Marbry Gansle is among the area’s few who still coach three varsity sports, directing Shaker’s girls’ cross country, gymnastics and track and field teams. Doug Hadley at Columbia and the husband-wife tandem of Art and Linda Kranick at Saratoga Springs are among the other year-round head varsity coaches in cross country and indoor and outdoor track and field.

“First of all, I’m in it for the kids. I love kids,” Gansle said. “I was shy and quiet in high school and sports gave me confidence and a family-type of atmosphere. I had some great experiences. I want to give that back and provide them with memories.”

Gansle is in her 39th year working after school and on weekends with student-athletes. This spring is her 117th consecutive season.

“I have the support of my family,” said Gansle, who is also Shaker’s Ski Club advisor and the Section II and state coordinator for girls’ cross country and gymnastics. “My husband is very good about it. My daughter is good.”

Parry, the Section II girls’ lacrosse coordinator, said four coaches in that sport stepped down before the spring season because they had or are going to have babies.

“A lot of guys have kids and stop coaching,” Lilac Jr. said. “It helps to have a wife who understands you’re not in it for the wins, and that you’re there to help kids.”

Gansle’s daughter, Ashley, has taken after her mom as a three-sport coach, working as a cross country assistant at Columbia and the field events director for the Bethlehem indoor and outdoor track and field teams.

“The running sports are probably where you see the most head coaches involved in more than one,” said Wayne Bertrand, Section II’s executive director. “You see it a lot in indoor and outdoor track.”

More rare is the multi-head varsity coach in other team sports, such as Curtis Snyder at Guilderland (girls’ soccer and boys’ tennis), Greg Giombetti at Albany Academy (girls’ soccer and girls’ lacrosse) and John Striffler at Scotia-Glenville (wrestling and baseball).

“The more years your into it, you get more perspective,” said Lilac Jr., who has coached Hoosick Falls varsity basketball teams for 20 years and is beginning his 26th campaign with school’s varsity baseball team. “I’ve seen guys living and dying with every play. I’ve seen guys get burned out that way. A lot has to do with the way you approach the game.”

Duke Beck at Greenwich, like Lilac Jr., coaches varsity basketball and baseball. John Furey of Niskayuna coaches varsity football and baseball. Michele Venditto and Erin Lloyd coach varsity field hockey and girls’ lacrosse at Glens Fall and Schuylerville, respectively. Elise Britt at Saratoga Springs is an assistant field hockey and girls’ lacrosse coach.

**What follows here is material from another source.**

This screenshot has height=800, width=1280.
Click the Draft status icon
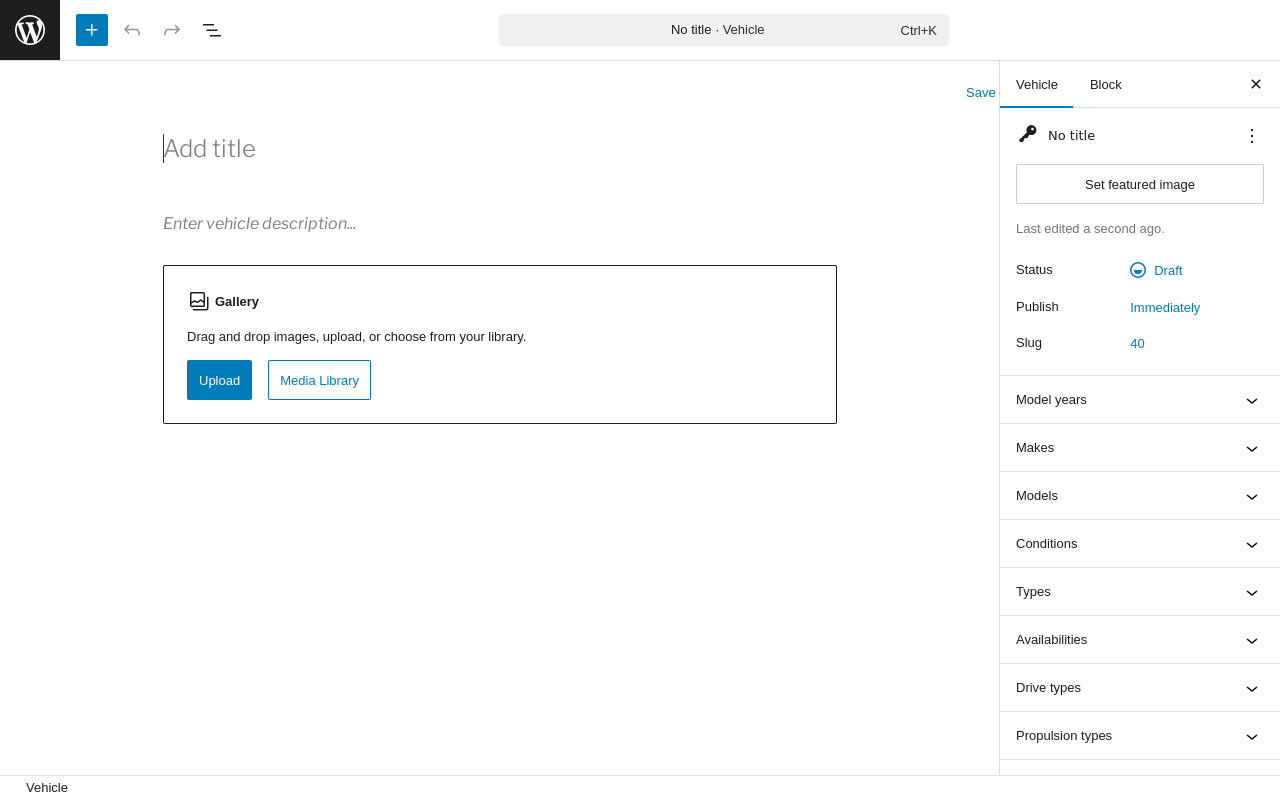coord(1138,270)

“You’re seeing fewer of them,” Parry said. “People are still coaching two sports, but they’re not doing two varsity sports. There’s a little less pressure at a lower level. A little less time involved. They still want to help kids.”

Many varsity football coaches can be seen assisting other varsity teams or leading lower level squads teams throughout Section II in the winter and spring.

“Taking on head coaching in two seasons, it seems to be trending away from that,” Bertrand said.

Lambert said reasons vary as to why.

“I think it’s the time commitment. I think it’s pressure. There’s more specialization now,” Lambert said. “One sport pulls away from the other.”